[Data extract]

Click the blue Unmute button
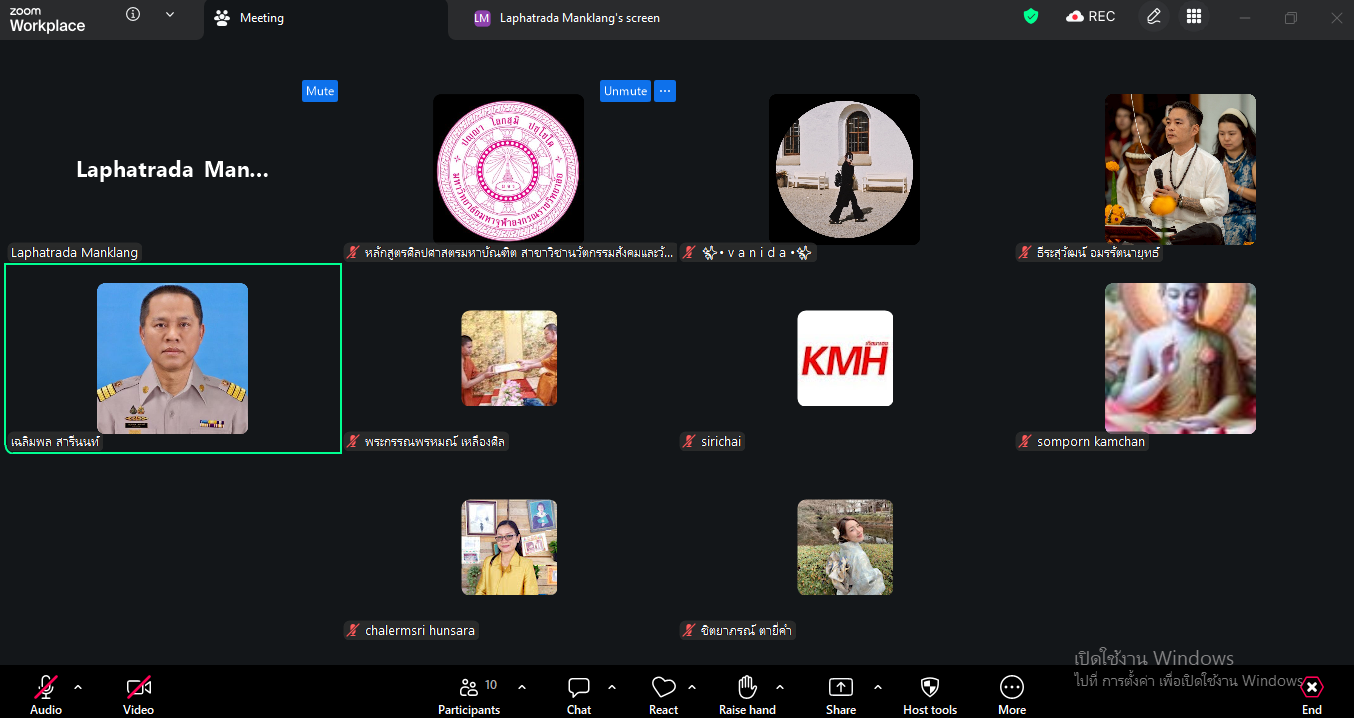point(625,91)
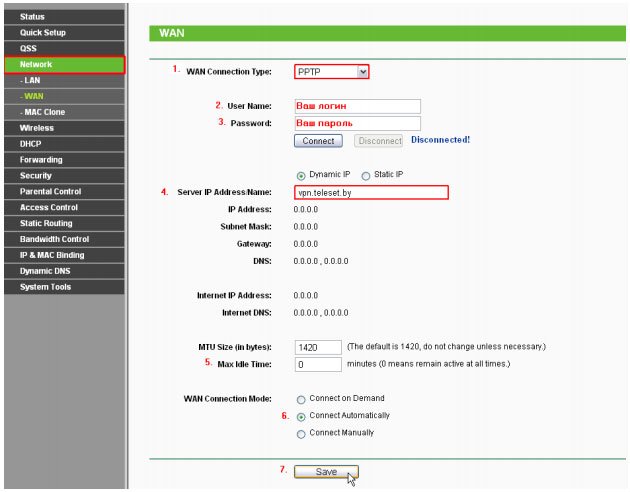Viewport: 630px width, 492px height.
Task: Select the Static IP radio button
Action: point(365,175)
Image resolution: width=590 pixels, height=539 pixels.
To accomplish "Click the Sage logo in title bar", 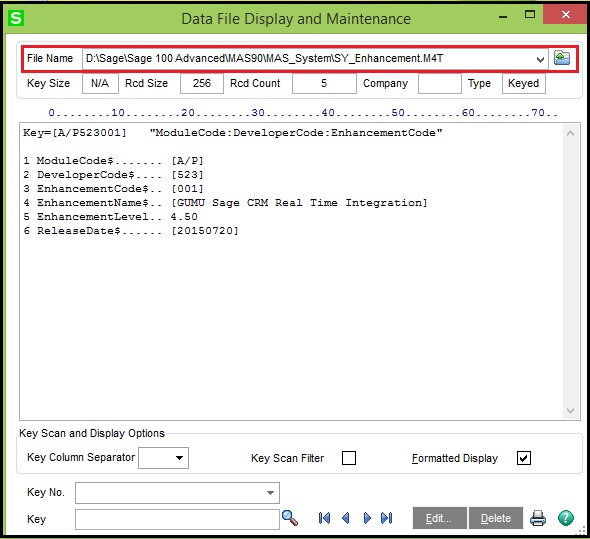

[Your assignment]
A faithful copy of each entry is required, and no picture may be carried into it.

[Problem solution]
Click the blue Unmute button
point(625,91)
Viewport: 630px width, 492px height.
Task: Select the Static IP radio button
Action: point(365,175)
Image resolution: width=590 pixels, height=539 pixels.
To accomplish "Click the Sage logo in title bar", 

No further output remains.